Eu seria a garota nova da cidade grande. Uma curiosidade, uma aberração. Talvez se eu parecesse com uma garota de Phoenix isso poderia ser uma vantagem. Mas fisicamente eu nunca me encaixaria em lugar algum.

Eu deveria ser bronzeado, esportivo, loiro - jogador de vôlei, talvez - essas coisas associadas ao vale do sol.

No lugar disso, eu tinha pele branca apesar do sol constante, sem nem ter a desculpa de ter olhos azuis ou cabelos ruivos. Sempre foi meio magro, mas nem tanto, obviamente não era um atleta. Não tinha a coordenação motora necessária para praticar esportes sem me humilhar - e machucar a mim mesmo ou qualquer um parado muito perto de mim.

Quando terminei de colocar minhas roupas no velho guarda-roupa de pinho, peguei minha bolsa de produtos de beleza e fui ao banheiro comunal para me lavar depois do dia de viagem. Olhei para meu rosto no espelho enquanto penteava meu cabelo
embaraçado e úmido. Talvez fosse a luz, mas eu já parecia mais pálido, pouco saudável.

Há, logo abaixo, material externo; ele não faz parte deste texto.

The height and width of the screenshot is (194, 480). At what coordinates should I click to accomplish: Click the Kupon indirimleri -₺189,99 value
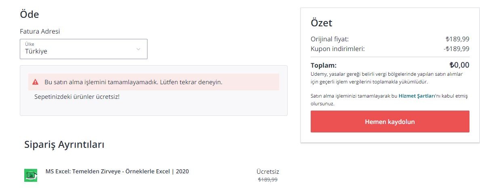457,49
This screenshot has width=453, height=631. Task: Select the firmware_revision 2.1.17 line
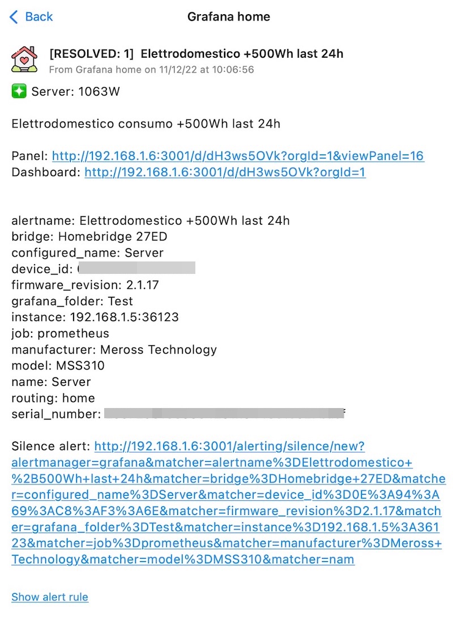[85, 285]
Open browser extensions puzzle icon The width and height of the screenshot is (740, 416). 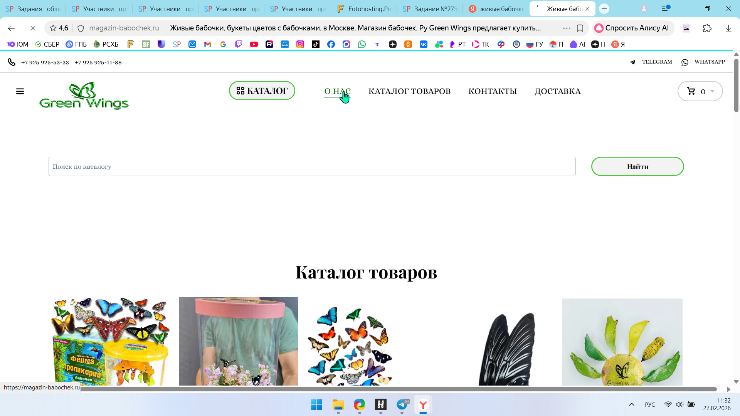point(707,28)
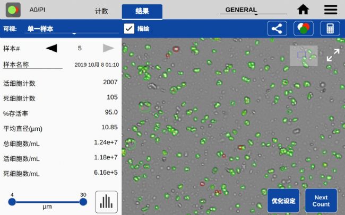The image size is (345, 215).
Task: Open the hamburger main menu
Action: [x=331, y=10]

Minha pele poderia ser bela - era bem clara, parecia transparente - mas tudo dependia da cor, e eu não tinha isso.

Encarando meu reflexo pálido no espelho fui obrigado a admitir que estava mentindo para mim mesmo. Não era só fisicamente que eu nunca me encaixaria. E seu eu não conseguise  achar um lugar para mim numa escola com três mil pessoas, quais eram minhas chances aqui?.

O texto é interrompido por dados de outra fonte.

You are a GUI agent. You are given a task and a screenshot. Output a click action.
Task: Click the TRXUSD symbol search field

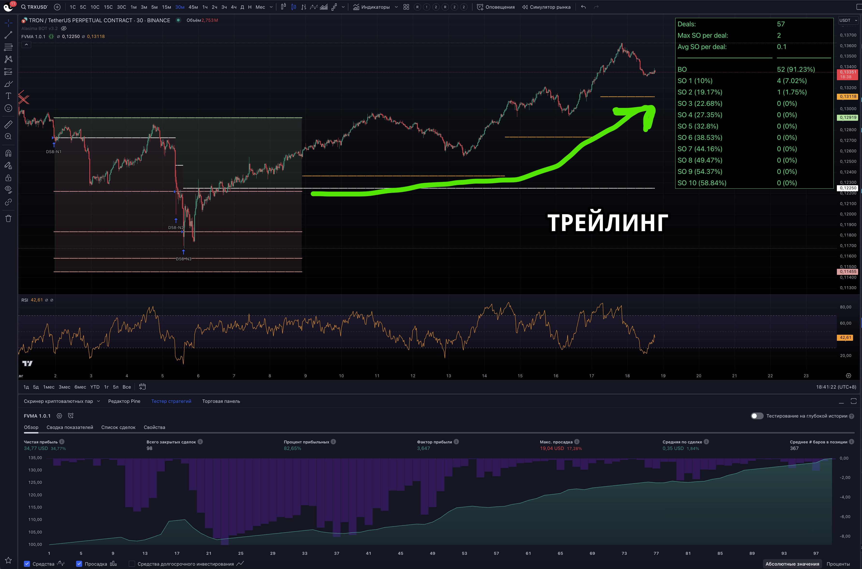tap(34, 7)
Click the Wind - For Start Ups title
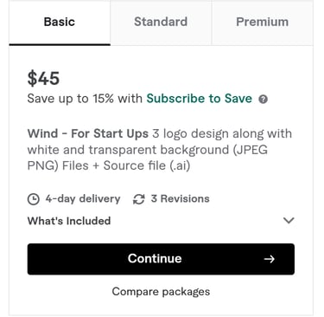Screen dimensions: 324x317 point(88,133)

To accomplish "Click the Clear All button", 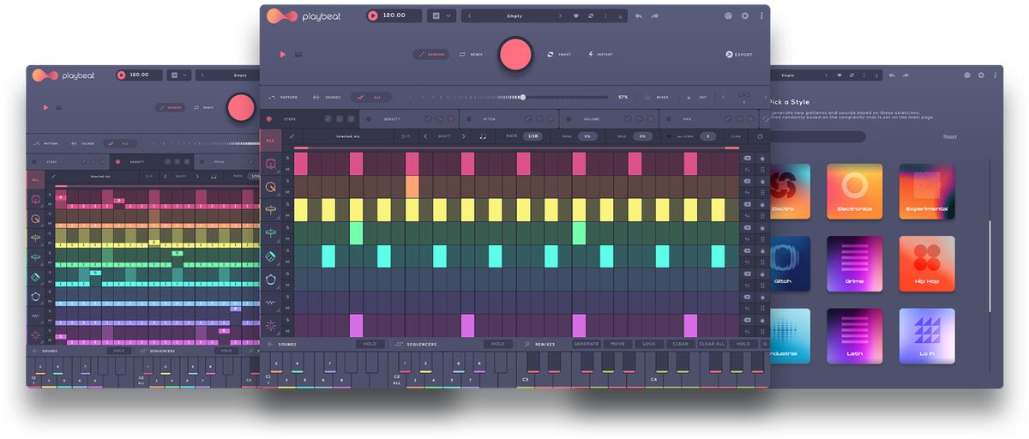I will [x=712, y=344].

Eu não me relacionava bem com pessoas da minha idade. Talvez a verdade fosse que eu não me relacionava bem com as pessoas, ponto. Até minha mãe, que era a pessoa mais
próxima de mim no planeta, nunca estava em harmonia comigo, nunca estávamos exatamente de acordo. As vezes imaginava se eu via as mesmas coisas através de meus olhos que o resto do mundo via com os deles. Talvez houvesse um problema no meu cérebro. Mas o motivo não importava. O que importava era o resultado. E amanhã seria só começo.